Investors should also be aware that some investment treaties provide guidance as to how the rights of local stakeholders and environmental protection should be addressed in the context of investment protection. The China-Peru FTA, for example, provides that "the Parties reserve the right to adopt or maintain any measure that accords differential treatment to socially or economically disadvantaged minorities and ethnic groups." Similarly, under Annex II of the Canada-Peru FTA, Peru "reserves the right to adopt or maintain any measure according rights or preferences to socially or economically disadvantaged minorities and . . . indigenous and native communities." The CPTPP’s Preamble also recognizes the importance of "environmental protection and conservation, gender equality, indigenous rights, labour rights, inclusive trade, sustainable development and traditional knowledge, as well as the importance of preserving their right to regulate in the public interest."

Finally, it is important to be mindful of President Castillo’s anti-investor-state dispute settlement views, which he raised in his campaign manifesto.

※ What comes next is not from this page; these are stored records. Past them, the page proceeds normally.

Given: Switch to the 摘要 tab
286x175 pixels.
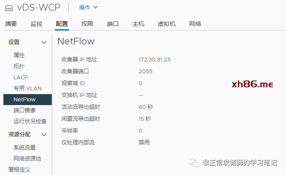Looking at the screenshot, I should [x=11, y=24].
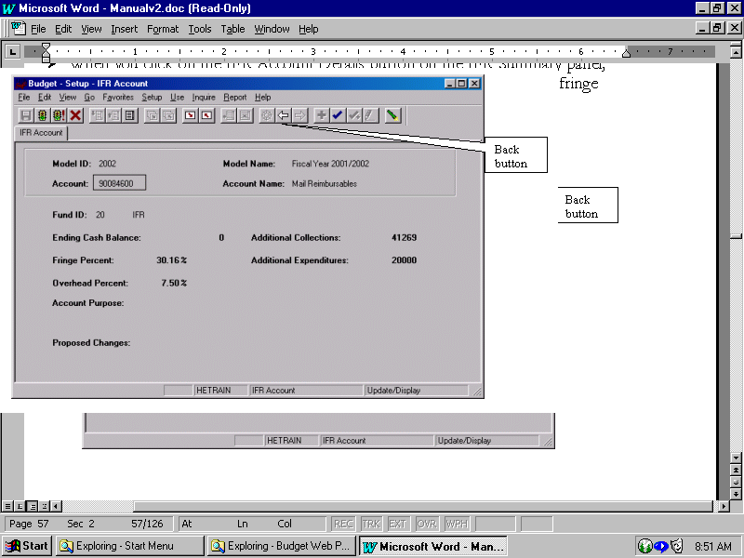Click the plus add icon in Budget toolbar
This screenshot has width=744, height=558.
click(321, 115)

According to President Castillo, arbitral institutions and mechanisms only serve transnational corporations and protect them with "cloaks of impunity." Therefore, President Castillo has entertained a potential withdrawal from free trade agreements and other international treaties, which he argues have turned Peru into a "commercial colony." In light of this, investors should be aware that investment treaties generally include so-called "sunset clauses," which typically provide for several years of additional treaty protection for investments that were in existence prior to a treaty’s termination.

In sum, foreign investors that could be negatively affected by the uncertainty in Peru’s current environment would benefit from assessing potential international law remedies now to ensure their assets are adequately protected.

Three Key Takeaways

  • Foreign investors should analyze the investment’s existing corporate structure to determine whether it is protected by an applicable investment treaty and/or agreement.
  • Foreign investors should carefully examine each treaty as the availability of international law protections and the strength of such protections vary widely.
  • Foreign investors should give early consideration to the ways in which they can protect their investments in Peru and, before initiating any domestic legal action, should ensure that such action does not inadvertently foreclose potential international law claims and remedies under a "fork-in-the-road" provision.